Behrens hits mark again in Southeast Hall of Fame

Saturday, December 6, 2008
Southeast Missouri State University inducted six individuals and one team into its athletic hall of fame Friday night. The individual inductees were, from left, Kerry Robinson, Doug Berg, Rick Wadlington, Jack Behrens, Jim Lohr and Joey Haines.

Jack Behrens isn't sure how good a shot he might be these days.

There was no doubting Behrens' aim in 1943, when the Southeast Missouri State basketball player hit the winning bucket in the NAIA national championship game.

"I could still fire one up there.
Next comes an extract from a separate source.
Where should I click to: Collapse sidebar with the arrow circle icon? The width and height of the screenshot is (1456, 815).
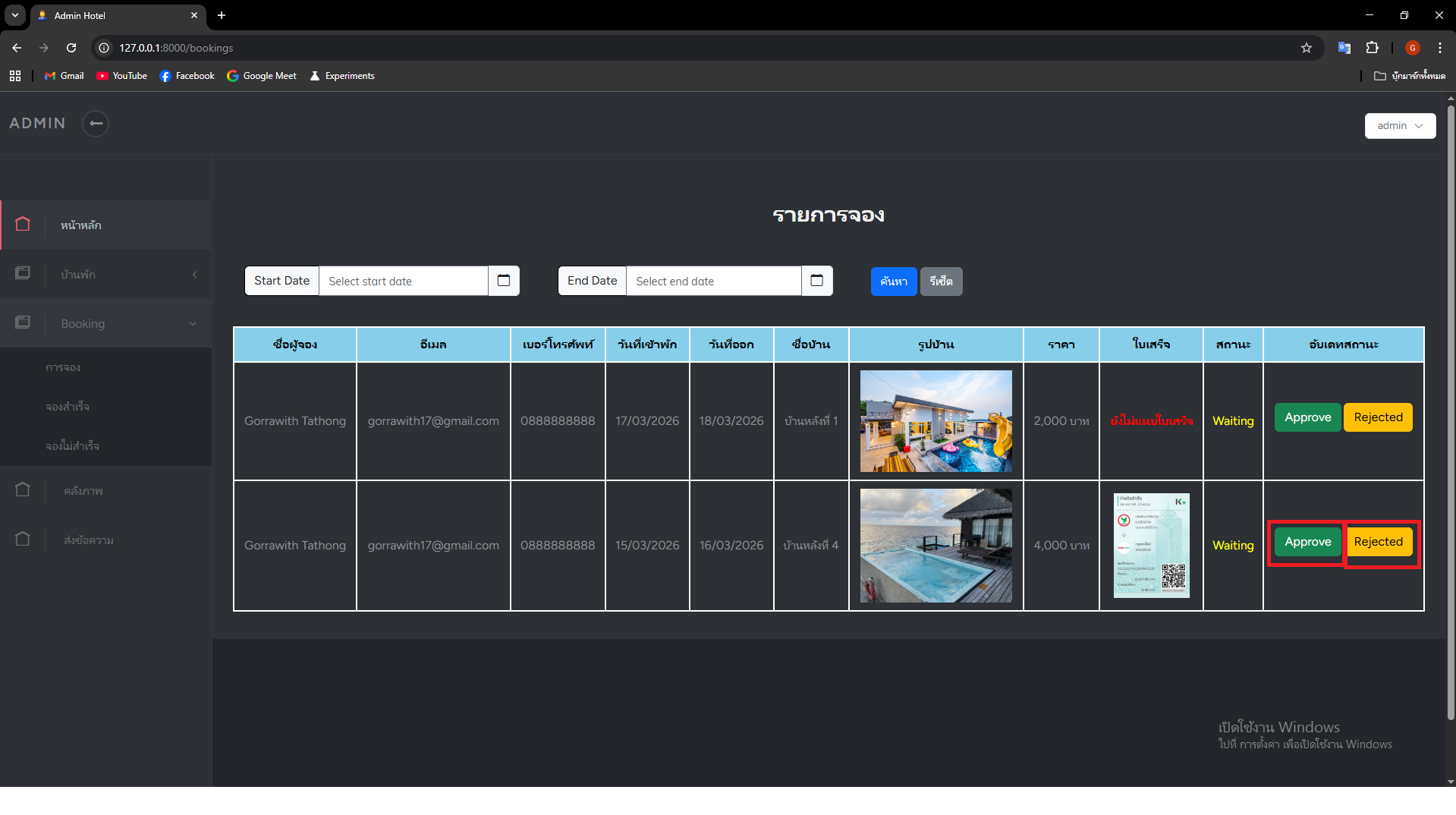[x=96, y=124]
How accurate is another thing," the 86-year-old Behrens said.

Behrens is part of Southeast's 2008 Athletic Hall of Fame class that was inducted Friday night during a ceremony at the Show Me Center, which was attended by several hundred people.

Other individuals inducted were Joey Haines, Jim Lohr, Doug Berg, Kerry Robinson and Rick Wadlington, along with the 1990-91 women's basketball team that finished second in the NCAA Division II tournament.

Despite being the hero of a game played 65 years ago, Behrens seemed to recall it as vividly as if it had been held the other day.

Squaring off against Northwest Missouri State for the NAIA title, the squads were tied in the closing moments.

"I remember Maryville had the ball at the other end. They took a shot and missed it," Behrens said. "Carl Bidewell got the rebound and got it out to Rolla Anderson."

Anderson then fed the ball to Behrens.

"I got the ball, took a couple of dribbles, looked up and there were about 6 seconds to go," Behrens said. "I was outside the circle. ... I figured I'd better shoot it."

Behrens' shot from the top of the key found its mark with 6 seconds left, and the then-Indians had a 34-32 victory for the university's only national championship in basketball.

Behrens, a Cape Girardeau native who still resides in the community, said without a trace of boasting that he never had a doubt the final shot would find its mark.

"You know how you know a shot's going in? I knew it was going in," said Behrens, an all-conference performer that season who later spent 22 years as an administrator at Southeast. "I was in the right place at the right time. It was a good memory.

"I'm pleased and honored to go in as the old timer."

Behrens, also a part of Southeast's first Hall of Fame class in 2002 when the entire 1943 squad was inducted, laughed when describing some of the differences between basketball then and now.

Behrens mentioned the "short shorts" players in his era used to wear compared to the extra long version of today.

As far as shooting, "in those days, we took two-hand set shots [from outside]. If you shot with one hand like they do now, the coach would sit you on the bench."

Finally, after a bit of prodding, Behrens said with a smile: "I still think I can make one."

The other five individual inductees seemed just as pleased and honored as Behrens.

Haines retired this summer after 26 years as Southeast's track and field coach. He won the Ohio Valley Conference coach of the year award 20 times and led Southeast to a pair of Division II national titles.

"It's a big honor," Haines said. "When I came here 26 years ago, you're just wanting to survive, not make it to the Hall of Fame."

Lohr, one of Haines' former athletes, was the Division II indoor and outdoor high jump champion in 1985, his indoor title helping lead Southeast to the team championship.

Lohr, a Jackson native who now coaches high school track in St. Louis, mentioned his family history at Southeast as his father played football at the university while his uncle -- also Jim Lohr -- is a former Southeast football player and coach.

"It's such an honor, especially because my family has such a history here," Lohr said.

Robinson, a former Southeast baseball star, had the NCAA's longest hitting streak in 1995 when he hit safely in 35 straight games, still a school record.

Robinson, who batted .385 that year, went on to spend parts of seven seasons in major league baseball between 1998 and 2006, including three seasons with his hometown St. Louis Cardinals.

"It's awesome. It's a big honor. I was really surprised when I found out," said Robinson, who lives in the St. Louis area. "It's a real big deal. Even after I die, I'll be in here."

Berg, a two-time Division I-AA All-American football player, was the OVC defensive player of the year in 1994 after leading the league in sacks (11.5) and tackles for loss (19.5).

"I was surprised. I didn't even know they had a Hall of Fame," said Berg, a St. Louis native. "I'm very honored. It's a great deal."

Wadlington, a Scott City native, was a Division II track All-American in 1971 after placing second at the Division II national meet. He still holds the Southeast outdoor shot put record at 59 feet, 1/2 inch.

"It's a great honor," said Wadlington, who now lives in the St. Louis area. "And it's really been a surprise to me that the record has held up this long."

All of Friday's inductees also will be introduced during today's basketball games against Tennessee State at the Show Me Center.

Southeast's Hall of Fame now includes 55 individuals and 11 teams since it was started in 2002.